Siento dolor. En esa caja de huesos entre el cuello y el diafragma donde habita el corazón. Cuando respiro, el dolor aumenta y se atenúa al ritmo del aire.

No soy inocente. Nadie lo es. Omnipotente, tampoco.

Ni siquiera puedo bastarme a mí misma. O proteger a los que amo.

No.

Y el corazón y las entrañas quisieran irse a lo fácil: pensar en plano y en dos colores, simplificar, darle las riendas al ego para que – con su santa indignación – ponga las cosas en su sitio en un momento y me libre de todo.

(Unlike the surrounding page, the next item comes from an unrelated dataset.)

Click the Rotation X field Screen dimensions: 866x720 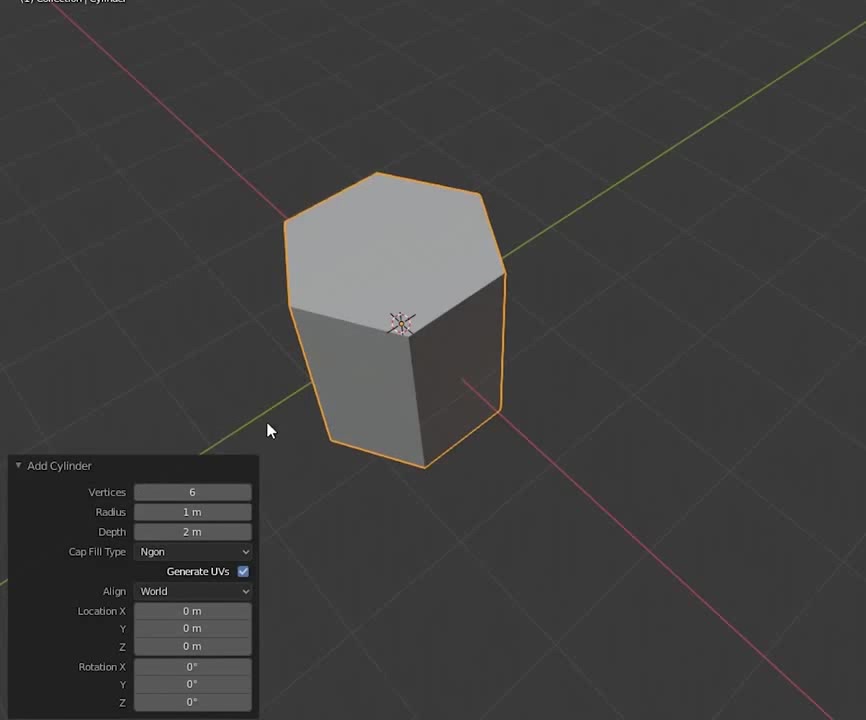click(192, 667)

En nuestro mundo resguardado, pasamos la mayor parte de los días separados de la vida de verdad. Por eso somos tan neuróticos, porque en esa representación teatral en la que – con toda la sensatez del mundo, por otra parte – nos ocupamos de tener las relaciones bien engrasadas y el territorio bien marcado, el órgano más necesario no es ni el corazón ni el cerebro ni las entrañas, sino el ego. Y se hipertrofia. Es como darle demasiado poder a un niño: perdemos la noción de nuestro tamaño, nos volvemos susceptibles, reactivos. Nos vendemos a recetas de gurús baratos.

No.

La vida de verdad sucede todo el tiempo. Continuamente.

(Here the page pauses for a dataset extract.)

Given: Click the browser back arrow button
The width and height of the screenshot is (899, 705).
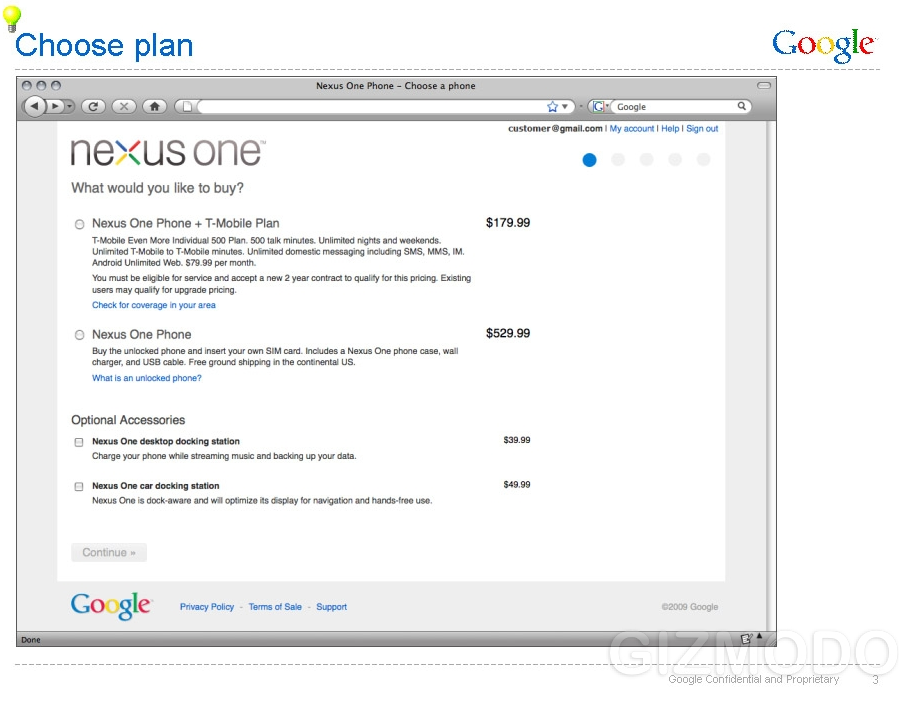Looking at the screenshot, I should (34, 106).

La vida es cuestión de vida o muerte.

No pretendo quitarle la necesaria y sana frivolidad ni volver trascendente la elección del color de un esmalte de uñas, un restaurante, el destino de un viaje de recreo o el «yo te dije – tú me dijiste». No es eso.

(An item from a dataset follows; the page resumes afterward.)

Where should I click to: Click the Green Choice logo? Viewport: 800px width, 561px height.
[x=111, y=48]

Pero vosotros ya lo sabéis de sobra. Lo importante no puede descuidarse.

Y ahí estamos, todos juntos, en esta bola azul, a vida o muerte. A amor o indiferencia. A guerra o paz. A esterilidad o entrega. Tan desorientados que miramos la brújula y nos cuesta saber hacia dónde señala.

El ego no suele tener problemas con la brújula: siente un tirón en las tripas y le parece que la verdad acaba de manifestarse ante sus ojos con innegable lógica.

Pero el cerebro, el corazón, las entrañas… tienen la difícil costumbre de ver más allá. No se detienen royendo cualquier hueso que les echen o que les echemos. Miran y comprenden en forma de impresión de múltiples dimensiones y sólo desde esa impresión pueden discernir hacia dónde apunta la aguja.

Tú. Yo. Nosotros. Vosotros. Ellos.

Cuidado con el «ellos»: es el término que nos vuelve más ciegos porque nos hace ajenos y nos ahorra el contacto.

Qué difícil amar, mirar siquiera, a quien te amenaza. Pero sin ellos, ellos somos nosotros.